• Given instruction
Report how many lines in the records below include the string "screenshot". Give only the number.

[Dataset excerpt]

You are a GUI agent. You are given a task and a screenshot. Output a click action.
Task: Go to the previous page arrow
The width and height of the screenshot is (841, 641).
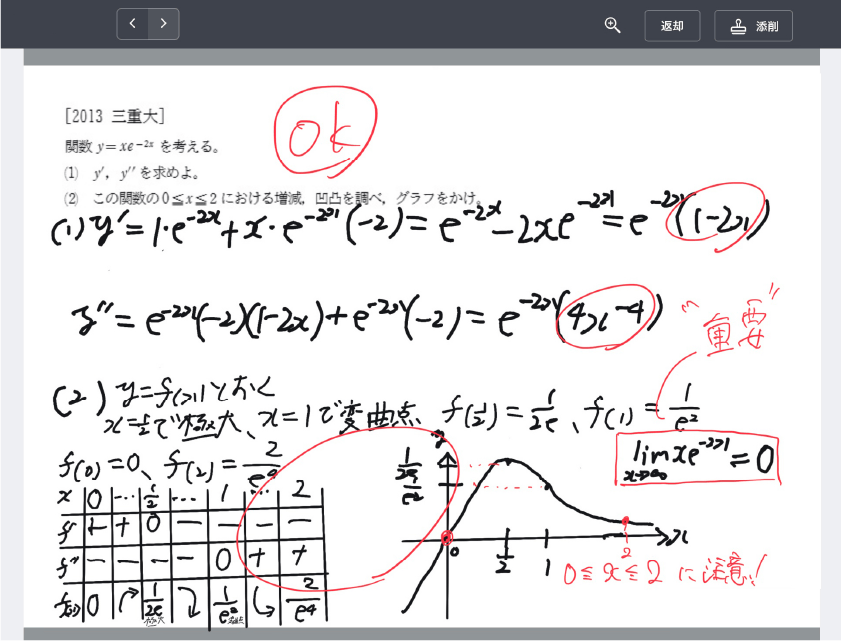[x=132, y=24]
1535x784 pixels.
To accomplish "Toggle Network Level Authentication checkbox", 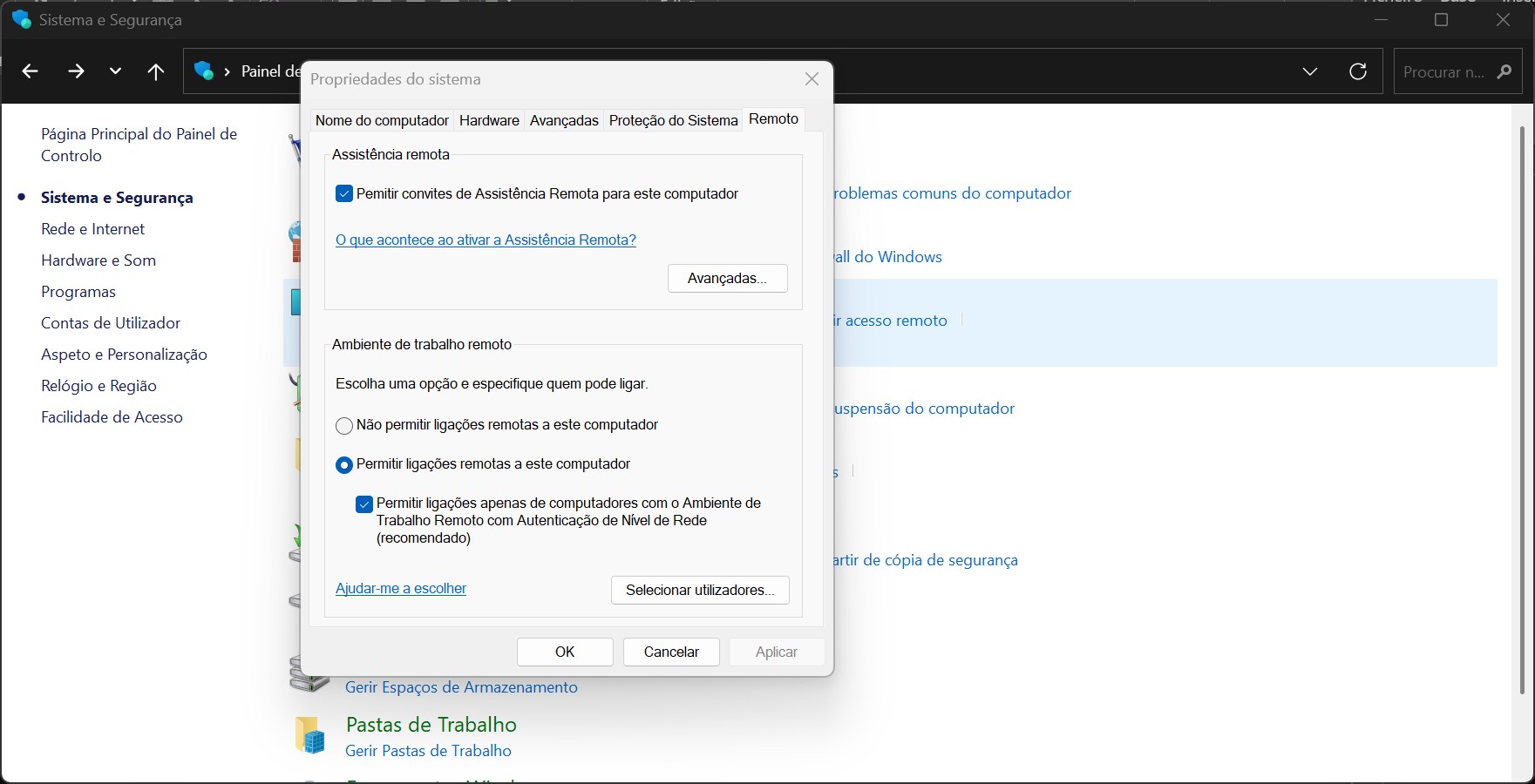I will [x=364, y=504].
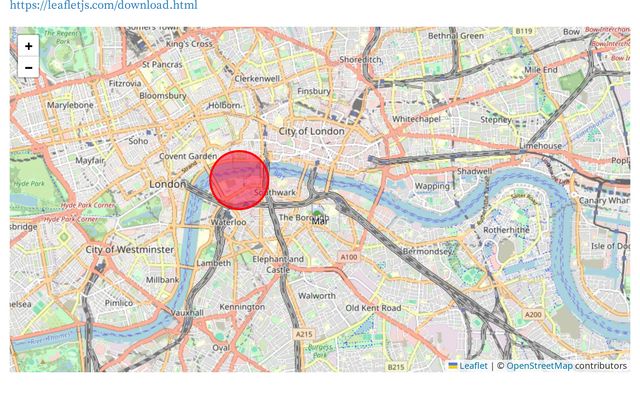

• Task response
2